◆ What to work on
Turn the lines from the one containing "Where should I" through the end of the items below, both ends included, into a numbered list. Skip any blank lines and leave the pictures out.
___ Rows ___
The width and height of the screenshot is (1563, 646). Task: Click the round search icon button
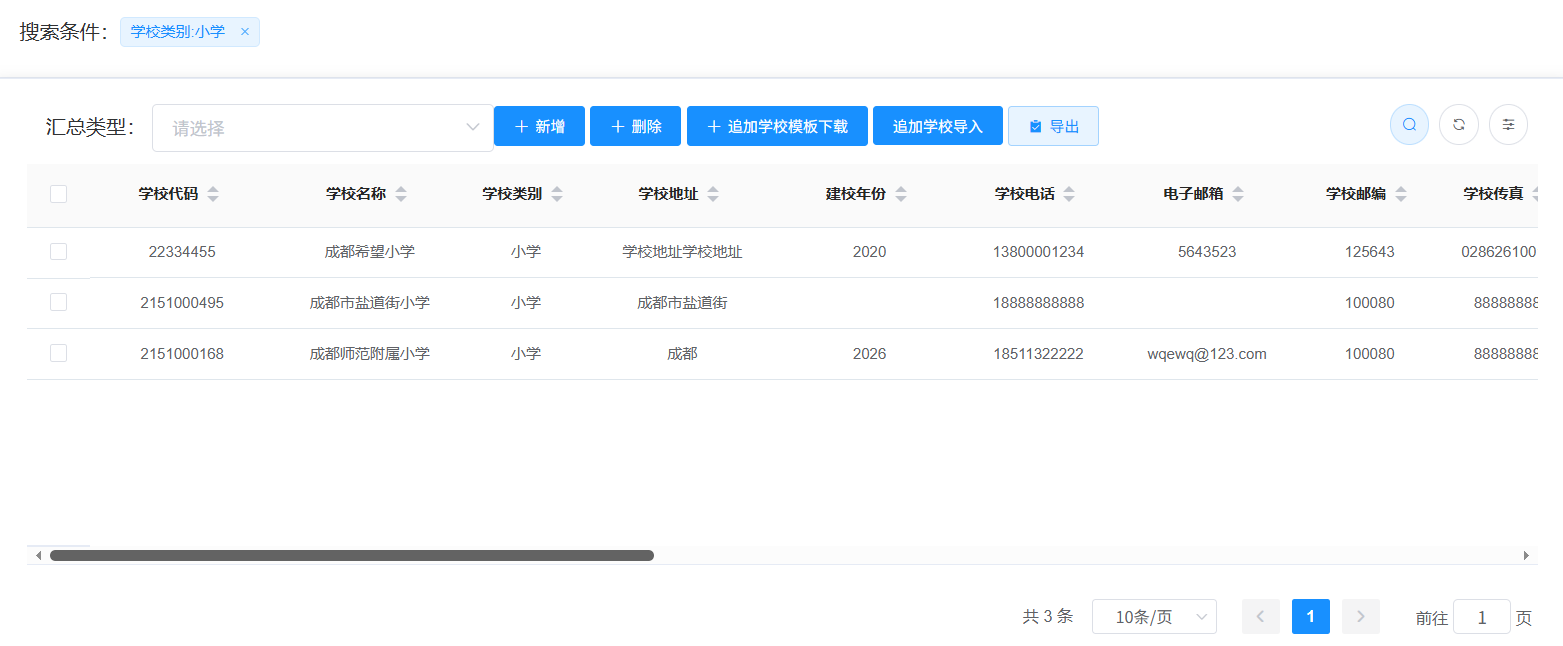click(x=1409, y=125)
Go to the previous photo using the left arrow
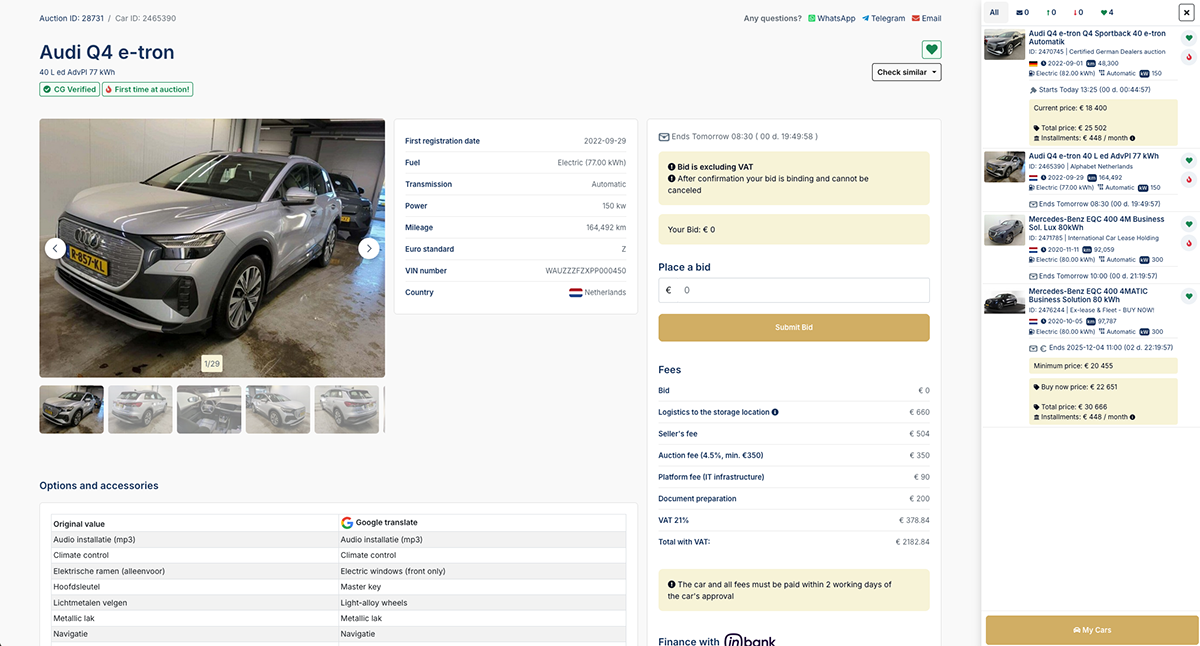 55,247
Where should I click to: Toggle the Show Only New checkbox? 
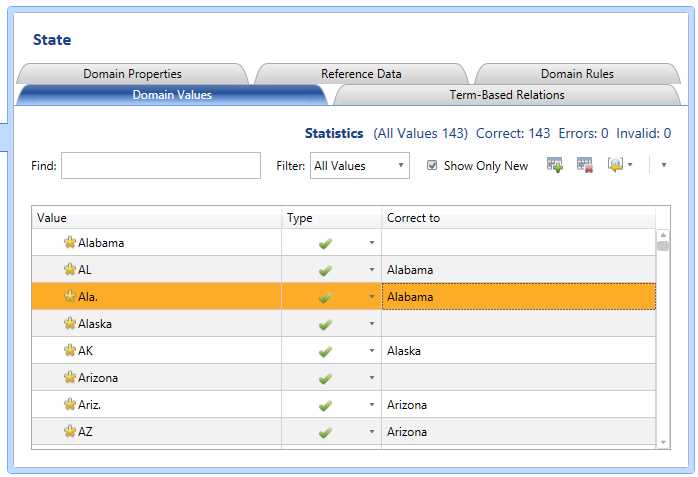(x=432, y=166)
___
◆ Problem solution
1. Where should I click to: Toggle the Show Only New checkbox? 
2. (x=432, y=166)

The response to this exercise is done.